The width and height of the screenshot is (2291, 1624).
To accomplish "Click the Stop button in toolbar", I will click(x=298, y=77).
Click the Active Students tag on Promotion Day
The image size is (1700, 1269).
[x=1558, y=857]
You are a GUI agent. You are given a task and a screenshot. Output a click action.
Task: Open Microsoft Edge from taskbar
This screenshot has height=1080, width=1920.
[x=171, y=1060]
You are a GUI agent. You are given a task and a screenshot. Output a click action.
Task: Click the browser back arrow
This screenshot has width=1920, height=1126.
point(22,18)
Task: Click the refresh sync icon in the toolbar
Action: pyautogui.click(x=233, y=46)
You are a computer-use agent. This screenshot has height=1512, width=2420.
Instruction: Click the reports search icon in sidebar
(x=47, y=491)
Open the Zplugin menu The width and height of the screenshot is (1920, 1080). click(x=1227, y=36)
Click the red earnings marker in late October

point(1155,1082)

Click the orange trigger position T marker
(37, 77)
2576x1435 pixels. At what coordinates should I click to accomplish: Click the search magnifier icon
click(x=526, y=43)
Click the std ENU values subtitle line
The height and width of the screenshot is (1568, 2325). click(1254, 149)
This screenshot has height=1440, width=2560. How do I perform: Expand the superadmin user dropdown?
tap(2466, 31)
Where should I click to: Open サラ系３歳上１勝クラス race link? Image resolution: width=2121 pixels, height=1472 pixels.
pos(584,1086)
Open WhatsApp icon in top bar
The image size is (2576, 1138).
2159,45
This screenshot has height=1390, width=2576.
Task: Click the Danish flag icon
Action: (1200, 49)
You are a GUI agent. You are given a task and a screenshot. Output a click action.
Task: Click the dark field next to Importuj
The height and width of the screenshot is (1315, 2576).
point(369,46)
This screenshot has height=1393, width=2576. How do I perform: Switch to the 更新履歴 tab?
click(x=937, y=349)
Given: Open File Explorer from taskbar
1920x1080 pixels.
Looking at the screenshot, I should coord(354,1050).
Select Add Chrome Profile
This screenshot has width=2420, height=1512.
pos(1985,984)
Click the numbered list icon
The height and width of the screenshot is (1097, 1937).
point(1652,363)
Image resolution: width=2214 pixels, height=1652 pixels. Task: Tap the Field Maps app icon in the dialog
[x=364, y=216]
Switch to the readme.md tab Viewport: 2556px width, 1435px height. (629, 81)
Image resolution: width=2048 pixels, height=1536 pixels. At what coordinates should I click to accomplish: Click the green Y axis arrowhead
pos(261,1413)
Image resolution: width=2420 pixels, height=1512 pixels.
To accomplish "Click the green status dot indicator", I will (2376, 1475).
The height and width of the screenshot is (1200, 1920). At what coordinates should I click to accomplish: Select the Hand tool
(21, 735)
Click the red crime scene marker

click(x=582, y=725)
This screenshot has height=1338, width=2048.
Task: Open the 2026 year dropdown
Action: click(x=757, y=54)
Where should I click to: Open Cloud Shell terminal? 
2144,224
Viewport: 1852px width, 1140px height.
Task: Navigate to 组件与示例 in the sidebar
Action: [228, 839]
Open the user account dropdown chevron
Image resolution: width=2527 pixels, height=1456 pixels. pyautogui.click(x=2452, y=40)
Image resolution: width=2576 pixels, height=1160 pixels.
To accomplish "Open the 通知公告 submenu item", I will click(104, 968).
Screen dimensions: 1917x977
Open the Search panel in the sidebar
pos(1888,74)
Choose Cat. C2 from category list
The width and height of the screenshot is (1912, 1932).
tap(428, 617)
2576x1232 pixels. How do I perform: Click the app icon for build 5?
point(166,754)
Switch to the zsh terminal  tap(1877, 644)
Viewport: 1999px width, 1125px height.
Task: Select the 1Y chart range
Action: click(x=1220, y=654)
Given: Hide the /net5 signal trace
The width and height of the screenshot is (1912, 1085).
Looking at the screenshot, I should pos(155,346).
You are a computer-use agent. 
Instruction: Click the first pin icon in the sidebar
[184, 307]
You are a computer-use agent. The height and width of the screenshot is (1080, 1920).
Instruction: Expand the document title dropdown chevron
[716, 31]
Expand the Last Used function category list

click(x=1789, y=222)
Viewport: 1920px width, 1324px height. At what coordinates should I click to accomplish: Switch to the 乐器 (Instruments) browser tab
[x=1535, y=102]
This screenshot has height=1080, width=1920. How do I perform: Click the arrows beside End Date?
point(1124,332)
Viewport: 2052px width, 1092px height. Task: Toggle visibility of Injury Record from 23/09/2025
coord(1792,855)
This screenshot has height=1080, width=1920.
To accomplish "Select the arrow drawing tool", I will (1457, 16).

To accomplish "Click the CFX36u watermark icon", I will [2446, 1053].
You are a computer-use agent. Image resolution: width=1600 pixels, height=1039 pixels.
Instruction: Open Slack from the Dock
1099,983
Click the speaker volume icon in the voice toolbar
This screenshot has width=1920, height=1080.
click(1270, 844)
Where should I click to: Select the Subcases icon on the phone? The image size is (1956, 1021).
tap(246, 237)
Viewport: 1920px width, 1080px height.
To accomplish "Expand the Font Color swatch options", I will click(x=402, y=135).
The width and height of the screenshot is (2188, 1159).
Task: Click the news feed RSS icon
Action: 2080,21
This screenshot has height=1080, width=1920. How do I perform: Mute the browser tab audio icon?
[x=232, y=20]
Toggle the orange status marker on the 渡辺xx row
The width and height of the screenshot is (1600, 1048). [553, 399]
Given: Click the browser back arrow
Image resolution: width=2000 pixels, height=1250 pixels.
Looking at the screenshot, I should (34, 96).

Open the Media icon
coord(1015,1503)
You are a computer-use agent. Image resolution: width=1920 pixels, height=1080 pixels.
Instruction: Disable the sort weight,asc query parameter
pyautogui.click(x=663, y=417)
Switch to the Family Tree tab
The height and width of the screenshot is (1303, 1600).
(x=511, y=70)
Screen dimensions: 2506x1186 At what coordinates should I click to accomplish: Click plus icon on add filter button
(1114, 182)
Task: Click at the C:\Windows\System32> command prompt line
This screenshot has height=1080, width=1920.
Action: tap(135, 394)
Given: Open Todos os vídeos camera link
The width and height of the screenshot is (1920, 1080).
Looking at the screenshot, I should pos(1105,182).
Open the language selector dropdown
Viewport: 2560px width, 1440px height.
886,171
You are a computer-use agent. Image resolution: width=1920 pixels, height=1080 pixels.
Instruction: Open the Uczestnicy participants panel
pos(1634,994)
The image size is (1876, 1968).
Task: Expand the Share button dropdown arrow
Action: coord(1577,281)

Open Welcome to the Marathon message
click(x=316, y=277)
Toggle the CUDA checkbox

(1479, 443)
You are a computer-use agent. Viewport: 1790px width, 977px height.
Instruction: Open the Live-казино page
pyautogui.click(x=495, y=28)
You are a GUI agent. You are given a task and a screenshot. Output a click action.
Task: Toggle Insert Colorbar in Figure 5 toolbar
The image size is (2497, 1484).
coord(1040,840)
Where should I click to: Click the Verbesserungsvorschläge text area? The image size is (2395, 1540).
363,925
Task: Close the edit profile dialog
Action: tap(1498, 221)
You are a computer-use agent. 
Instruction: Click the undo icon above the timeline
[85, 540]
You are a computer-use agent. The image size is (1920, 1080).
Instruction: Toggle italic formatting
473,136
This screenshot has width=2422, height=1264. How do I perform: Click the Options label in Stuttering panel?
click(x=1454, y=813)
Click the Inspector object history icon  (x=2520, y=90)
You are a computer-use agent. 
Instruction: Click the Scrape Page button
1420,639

────────────────────

All entries are to be returned word for word.

The width and height of the screenshot is (2291, 1624).
To accomplish "Click the Stop button in toolbar", I will click(x=298, y=77).
Click the Active Students tag on Promotion Day
The image size is (1700, 1269).
[x=1558, y=857]
You are a GUI agent. You are given a task and a screenshot. Output a click action.
Task: Open Microsoft Edge from taskbar
This screenshot has height=1080, width=1920.
[x=171, y=1060]
You are a GUI agent. You are given a task and a screenshot. Output a click action.
Task: Click the browser back arrow
This screenshot has width=1920, height=1126.
point(22,18)
Task: Click the refresh sync icon in the toolbar
Action: pyautogui.click(x=233, y=46)
You are a computer-use agent. This screenshot has height=1512, width=2420.
Instruction: Click the reports search icon in sidebar
(x=47, y=491)
Open the Zplugin menu The width and height of the screenshot is (1920, 1080). click(x=1227, y=36)
Click the red earnings marker in late October

point(1155,1082)

Click the orange trigger position T marker
(37, 77)
2576x1435 pixels. At what coordinates should I click to accomplish: Click the search magnifier icon
click(x=526, y=43)
Click the std ENU values subtitle line
The height and width of the screenshot is (1568, 2325). click(1254, 149)
This screenshot has height=1440, width=2560. How do I perform: Expand the superadmin user dropdown?
tap(2466, 31)
Where should I click to: Open サラ系３歳上１勝クラス race link? Image resolution: width=2121 pixels, height=1472 pixels.
pos(584,1086)
Open WhatsApp icon in top bar
The image size is (2576, 1138).
2159,45
This screenshot has height=1390, width=2576.
Task: Click the Danish flag icon
Action: (1200, 49)
You are a GUI agent. You are given a task and a screenshot. Output a click action.
Task: Click the dark field next to Importuj
The height and width of the screenshot is (1315, 2576).
point(369,46)
This screenshot has height=1393, width=2576. How do I perform: Switch to the 更新履歴 tab?
click(x=937, y=349)
Given: Open File Explorer from taskbar
1920x1080 pixels.
Looking at the screenshot, I should coord(354,1050).
Select Add Chrome Profile
This screenshot has width=2420, height=1512.
pos(1985,984)
Click the numbered list icon
The height and width of the screenshot is (1097, 1937).
point(1652,363)
Image resolution: width=2214 pixels, height=1652 pixels. Task: Tap the Field Maps app icon in the dialog
[x=364, y=216]
Switch to the readme.md tab Viewport: 2556px width, 1435px height. (629, 81)
Image resolution: width=2048 pixels, height=1536 pixels. At what coordinates should I click to accomplish: Click the green Y axis arrowhead
pos(261,1413)
Image resolution: width=2420 pixels, height=1512 pixels.
To accomplish "Click the green status dot indicator", I will (2376, 1475).
The height and width of the screenshot is (1200, 1920). At what coordinates should I click to accomplish: Select the Hand tool
(21, 735)
Click the red crime scene marker

click(x=582, y=725)
This screenshot has height=1338, width=2048.
Task: Open the 2026 year dropdown
Action: click(x=757, y=54)
Where should I click to: Open Cloud Shell terminal? 
2144,224
Viewport: 1852px width, 1140px height.
Task: Navigate to 组件与示例 in the sidebar
Action: [228, 839]
Open the user account dropdown chevron
Image resolution: width=2527 pixels, height=1456 pixels. pyautogui.click(x=2452, y=40)
Image resolution: width=2576 pixels, height=1160 pixels.
To accomplish "Open the 通知公告 submenu item", I will click(104, 968).
Screen dimensions: 1917x977
Open the Search panel in the sidebar
pos(1888,74)
Choose Cat. C2 from category list
The width and height of the screenshot is (1912, 1932).
tap(428, 617)
2576x1232 pixels. How do I perform: Click the app icon for build 5?
point(166,754)
Switch to the zsh terminal  tap(1877, 644)
Viewport: 1999px width, 1125px height.
Task: Select the 1Y chart range
Action: click(x=1220, y=654)
Given: Hide the /net5 signal trace
The width and height of the screenshot is (1912, 1085).
Looking at the screenshot, I should pos(155,346).
You are a computer-use agent. 
Instruction: Click the first pin icon in the sidebar
[184, 307]
You are a computer-use agent. The height and width of the screenshot is (1080, 1920).
Instruction: Expand the document title dropdown chevron
[716, 31]
Expand the Last Used function category list

click(x=1789, y=222)
Viewport: 1920px width, 1324px height. At what coordinates should I click to accomplish: Switch to the 乐器 (Instruments) browser tab
[x=1535, y=102]
This screenshot has height=1080, width=1920. How do I perform: Click the arrows beside End Date?
point(1124,332)
Viewport: 2052px width, 1092px height. Task: Toggle visibility of Injury Record from 23/09/2025
coord(1792,855)
This screenshot has height=1080, width=1920.
To accomplish "Select the arrow drawing tool", I will (1457, 16).

To accomplish "Click the CFX36u watermark icon", I will [2446, 1053].
You are a computer-use agent. Image resolution: width=1600 pixels, height=1039 pixels.
Instruction: Open Slack from the Dock
1099,983
Click the speaker volume icon in the voice toolbar
This screenshot has width=1920, height=1080.
click(1270, 844)
Where should I click to: Select the Subcases icon on the phone? The image size is (1956, 1021).
tap(246, 237)
Viewport: 1920px width, 1080px height.
To accomplish "Expand the Font Color swatch options", I will click(x=402, y=135).
The width and height of the screenshot is (2188, 1159).
Task: Click the news feed RSS icon
Action: 2080,21
This screenshot has height=1080, width=1920. How do I perform: Mute the browser tab audio icon?
[x=232, y=20]
Toggle the orange status marker on the 渡辺xx row
The width and height of the screenshot is (1600, 1048). [553, 399]
Given: Click the browser back arrow
Image resolution: width=2000 pixels, height=1250 pixels.
Looking at the screenshot, I should (34, 96).

Open the Media icon
coord(1015,1503)
You are a computer-use agent. Image resolution: width=1920 pixels, height=1080 pixels.
Instruction: Disable the sort weight,asc query parameter
pyautogui.click(x=663, y=417)
Switch to the Family Tree tab
The height and width of the screenshot is (1303, 1600).
(x=511, y=70)
Screen dimensions: 2506x1186 At what coordinates should I click to accomplish: Click plus icon on add filter button
(1114, 182)
Task: Click at the C:\Windows\System32> command prompt line
This screenshot has height=1080, width=1920.
Action: tap(135, 394)
Given: Open Todos os vídeos camera link
The width and height of the screenshot is (1920, 1080).
Looking at the screenshot, I should pos(1105,182).
Open the language selector dropdown
Viewport: 2560px width, 1440px height.
886,171
You are a computer-use agent. Image resolution: width=1920 pixels, height=1080 pixels.
Instruction: Open the Uczestnicy participants panel
pos(1634,994)
The image size is (1876, 1968).
Task: Expand the Share button dropdown arrow
Action: coord(1577,281)

Open Welcome to the Marathon message
click(x=316, y=277)
Toggle the CUDA checkbox

(1479, 443)
You are a computer-use agent. Viewport: 1790px width, 977px height.
Instruction: Open the Live-казино page
pyautogui.click(x=495, y=28)
You are a GUI agent. You are given a task and a screenshot. Output a click action.
Task: Toggle Insert Colorbar in Figure 5 toolbar
The image size is (2497, 1484).
coord(1040,840)
Where should I click to: Click the Verbesserungsvorschläge text area? The image size is (2395, 1540).
363,925
Task: Close the edit profile dialog
Action: tap(1498, 221)
You are a computer-use agent. 
Instruction: Click the undo icon above the timeline
[85, 540]
You are a computer-use agent. The image size is (1920, 1080).
Instruction: Toggle italic formatting
473,136
This screenshot has width=2422, height=1264. How do I perform: Click the Options label in Stuttering panel?
click(x=1454, y=813)
Click the Inspector object history icon  (x=2520, y=90)
You are a computer-use agent. 
Instruction: Click the Scrape Page button
1420,639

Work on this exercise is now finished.